Successful initiatives to improve the computational materials design and development process.
QuesTek has been at the forefront of several successful initiatives to develop methodologies for integrating computational tools into the materials design process. These methodologies allow us to significantly reduce the cost and time to develop and design novel materials, and to achieve better performance based on a deeper understanding of the underlying microstructures and properties.
The unique aspect of ICME is the use and integration of artificial intelligence, computational tools and physics-based models at different time- and length-scales to predict the microstructure or property evolution of a material for engineering purposes, for example to improve an industrial process.
When implemented correctly, ICME allows for prediction of material structure evolution occurring at a wide spectrum of length scales, resulting in accurate predictions of material behaviour as a function of e.g. time and temperature. To maximize the benefits of ICME it is critical to understand the strengths and limitations of the wide range of available tools, databases and information that constitute the Materials Genome.
QuesTek has always been on the forefront of ICME development and implementation. In the 2013 ICME study Implementing ICME in the Aerospace, Automotive, and Maritime Industries, QuesTek’s FerriumTM S53TM was used as a main example of successful implementation and application of ICME. Despite the wide-spread use of ICME-inspired models and tools, QuesTek has a unique approach to materials design from concept to qualification using systems engineering, ICME-based tools and Materials Genome databases.
The Materials Genome refers to the fundamental databases and information that govern material properties and behaviour.
The understanding and mathematical parametrization of underlying physical phenomena enables consistent modelling and prediction of material behaviour, reducing the need for extensive empirical investigation of each new material.

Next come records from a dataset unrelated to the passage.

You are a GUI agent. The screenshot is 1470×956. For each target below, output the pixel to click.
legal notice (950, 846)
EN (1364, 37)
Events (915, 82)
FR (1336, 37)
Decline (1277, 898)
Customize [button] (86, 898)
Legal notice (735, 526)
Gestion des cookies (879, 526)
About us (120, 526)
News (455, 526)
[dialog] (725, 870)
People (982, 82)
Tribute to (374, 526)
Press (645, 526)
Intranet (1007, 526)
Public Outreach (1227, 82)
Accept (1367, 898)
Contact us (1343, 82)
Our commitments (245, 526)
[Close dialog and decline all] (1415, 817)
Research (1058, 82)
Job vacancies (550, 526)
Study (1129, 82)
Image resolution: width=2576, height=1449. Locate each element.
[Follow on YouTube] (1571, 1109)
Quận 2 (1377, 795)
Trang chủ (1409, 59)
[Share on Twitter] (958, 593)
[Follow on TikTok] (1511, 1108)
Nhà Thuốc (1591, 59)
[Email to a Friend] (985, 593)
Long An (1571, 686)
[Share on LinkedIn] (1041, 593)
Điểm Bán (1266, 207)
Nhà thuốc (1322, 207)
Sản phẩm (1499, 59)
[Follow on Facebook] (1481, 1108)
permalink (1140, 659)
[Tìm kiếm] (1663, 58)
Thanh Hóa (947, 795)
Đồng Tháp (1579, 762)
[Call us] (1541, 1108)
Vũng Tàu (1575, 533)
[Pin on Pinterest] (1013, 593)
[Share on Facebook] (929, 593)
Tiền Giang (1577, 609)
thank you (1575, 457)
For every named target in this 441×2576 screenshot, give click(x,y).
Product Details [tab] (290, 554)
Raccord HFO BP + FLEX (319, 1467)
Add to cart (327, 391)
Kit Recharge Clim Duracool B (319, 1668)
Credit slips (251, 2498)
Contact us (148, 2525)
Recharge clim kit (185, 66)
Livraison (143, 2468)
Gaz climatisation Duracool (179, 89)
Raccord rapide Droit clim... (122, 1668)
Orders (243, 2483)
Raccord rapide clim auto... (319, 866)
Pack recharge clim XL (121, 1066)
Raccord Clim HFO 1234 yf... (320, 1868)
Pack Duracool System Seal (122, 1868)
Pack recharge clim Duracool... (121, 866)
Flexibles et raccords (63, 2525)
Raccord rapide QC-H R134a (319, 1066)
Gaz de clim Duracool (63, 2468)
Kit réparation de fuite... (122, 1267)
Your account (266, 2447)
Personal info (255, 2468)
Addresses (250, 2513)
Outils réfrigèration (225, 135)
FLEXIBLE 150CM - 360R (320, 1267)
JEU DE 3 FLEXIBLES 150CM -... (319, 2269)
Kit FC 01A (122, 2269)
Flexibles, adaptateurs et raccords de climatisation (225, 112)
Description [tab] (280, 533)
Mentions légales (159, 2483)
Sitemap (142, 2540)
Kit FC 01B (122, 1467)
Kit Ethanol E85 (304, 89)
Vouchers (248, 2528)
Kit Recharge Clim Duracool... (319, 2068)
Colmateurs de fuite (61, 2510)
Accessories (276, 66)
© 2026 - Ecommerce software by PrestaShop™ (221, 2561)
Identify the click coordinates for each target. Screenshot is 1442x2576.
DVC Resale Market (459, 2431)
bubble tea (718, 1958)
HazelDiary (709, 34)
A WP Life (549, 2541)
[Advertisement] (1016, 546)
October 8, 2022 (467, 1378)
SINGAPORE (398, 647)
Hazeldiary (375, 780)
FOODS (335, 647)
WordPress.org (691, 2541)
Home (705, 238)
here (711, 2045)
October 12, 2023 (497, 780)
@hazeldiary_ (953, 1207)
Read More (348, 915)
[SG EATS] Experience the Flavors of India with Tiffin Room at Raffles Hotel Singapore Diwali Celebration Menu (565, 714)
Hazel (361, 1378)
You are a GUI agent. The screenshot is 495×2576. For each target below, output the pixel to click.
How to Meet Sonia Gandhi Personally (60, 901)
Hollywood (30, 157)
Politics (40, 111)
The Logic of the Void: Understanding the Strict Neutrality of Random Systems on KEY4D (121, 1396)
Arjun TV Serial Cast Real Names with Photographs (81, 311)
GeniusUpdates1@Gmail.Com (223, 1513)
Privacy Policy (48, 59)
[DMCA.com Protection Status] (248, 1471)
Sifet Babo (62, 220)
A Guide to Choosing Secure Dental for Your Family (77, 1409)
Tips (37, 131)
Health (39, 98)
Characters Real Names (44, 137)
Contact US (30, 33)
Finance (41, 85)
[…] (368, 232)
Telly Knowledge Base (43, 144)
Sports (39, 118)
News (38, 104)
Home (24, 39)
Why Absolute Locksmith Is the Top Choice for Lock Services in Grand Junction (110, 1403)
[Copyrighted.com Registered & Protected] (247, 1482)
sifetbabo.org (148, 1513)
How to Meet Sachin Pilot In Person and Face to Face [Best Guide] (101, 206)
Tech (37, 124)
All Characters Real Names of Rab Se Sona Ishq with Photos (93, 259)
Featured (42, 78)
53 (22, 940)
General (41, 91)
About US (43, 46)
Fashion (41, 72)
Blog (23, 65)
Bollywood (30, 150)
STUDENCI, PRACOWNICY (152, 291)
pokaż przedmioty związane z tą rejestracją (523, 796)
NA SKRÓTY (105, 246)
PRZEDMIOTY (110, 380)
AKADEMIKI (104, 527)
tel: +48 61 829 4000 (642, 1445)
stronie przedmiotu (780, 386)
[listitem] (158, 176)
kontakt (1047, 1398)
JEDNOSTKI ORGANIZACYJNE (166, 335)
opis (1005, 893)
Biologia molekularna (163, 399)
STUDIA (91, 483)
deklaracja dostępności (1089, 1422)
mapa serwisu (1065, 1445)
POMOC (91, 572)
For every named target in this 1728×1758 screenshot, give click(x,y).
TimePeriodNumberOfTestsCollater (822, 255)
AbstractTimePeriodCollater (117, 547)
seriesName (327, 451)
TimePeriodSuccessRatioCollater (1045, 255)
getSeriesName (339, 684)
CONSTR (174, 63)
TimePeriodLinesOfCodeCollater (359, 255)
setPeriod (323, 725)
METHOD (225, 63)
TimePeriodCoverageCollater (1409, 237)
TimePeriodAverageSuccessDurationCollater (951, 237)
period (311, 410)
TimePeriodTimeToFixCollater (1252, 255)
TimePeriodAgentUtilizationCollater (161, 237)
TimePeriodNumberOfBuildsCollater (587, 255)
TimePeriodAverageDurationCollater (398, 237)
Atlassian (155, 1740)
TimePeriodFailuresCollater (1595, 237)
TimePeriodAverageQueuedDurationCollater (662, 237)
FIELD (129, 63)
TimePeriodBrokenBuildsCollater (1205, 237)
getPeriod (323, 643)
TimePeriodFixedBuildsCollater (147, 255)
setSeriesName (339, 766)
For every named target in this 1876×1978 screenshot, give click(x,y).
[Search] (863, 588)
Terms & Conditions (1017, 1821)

QuesTek has long experience in evaluating, expanding and modifying Materials Genome databases and related tools for applicability to novel and innovative material classes. This allows for faster and more robust adaption of cutting-edge scientific discoveries into commercial applications.
The AIM methodology reduces the risks related to the introduction of new materials by predicting the process-related variations in performance.
Introduction of new materials into engineered products can involve numerous steps and production runs in order to qualify the material and develop statistical confidence in the properties used by component designers. Any failures to accurately and repeatedly achieve material properties at full-scale production levels can be costly and time-consuming. The AIM methodology minimizes these risks and costs by combining physics-based material models with statistical analysis. QuesTek was a leading contributor to the AIM program, an initiative that created a materials development methodology which enables concurrent design of materials and components.
The AIM methodology is integrated into QuesTek’s design framework. This allows us to establish material requirements by coupling materials and component design, provide information to product designers at earlier stages in the development cycle, control the performance, reproducibility and cost of materials, as well as reduce risks for insertion of new materials while decreasing costly and time-consuming data generation.